Quick Links

Re: Optimization for lower(), upper(), casefold() functions.

From:	Jeff Davis <pgsql(at)j-davis(dot)com>
To:	Alexander Borisov <lex(dot)borisov(at)gmail(dot)com>, Heikki Linnakangas <hlinnaka(at)iki(dot)fi>, pgsql-hackers(at)postgresql(dot)org
Subject:	Re: Optimization for lower(), upper(), casefold() functions.
Date:	2025-02-18 22:02:25
Message-ID:	d0dd50662da84f582c34247f4ed43061e8d86d34.camel@j-davis.com
Views:	Whole Thread \| Raw Message \| Download mbox \| Resend email
Thread:
Lists:	pgsql-hackers

On Tue, 2025-02-11 at 23:08 +0300, Alexander Borisov wrote:
> I tried the approach via a range table.
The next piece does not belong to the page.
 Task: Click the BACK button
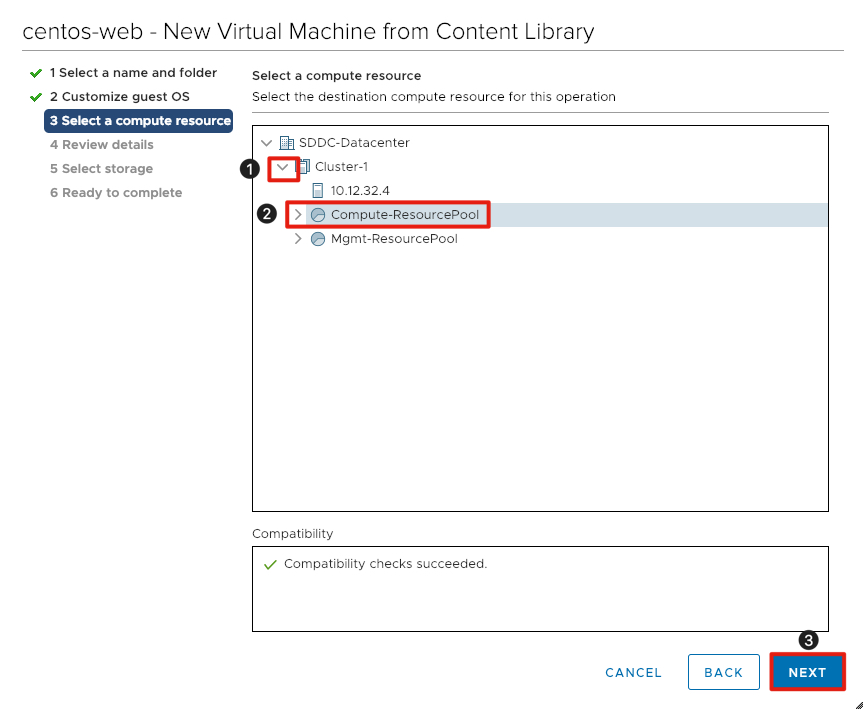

The result was worse than
> without the table. With branching in a function, the result is
> better.
>
> Patch v3 — ranges binary search by branches.
> Patch v4 — ranges binary search by table.

Thoughts on v3:

It looks like the top 5 bits of the offset are unused. What if we used
those bits for flags to indicate:

HAS_LOWER
HAS_UPPER
HAS_FOLD
HAS_SPECIAL
HAS_TITLE

That way, we only need to look in the corresponding table if it
actually has an entry other than the codepoint itself.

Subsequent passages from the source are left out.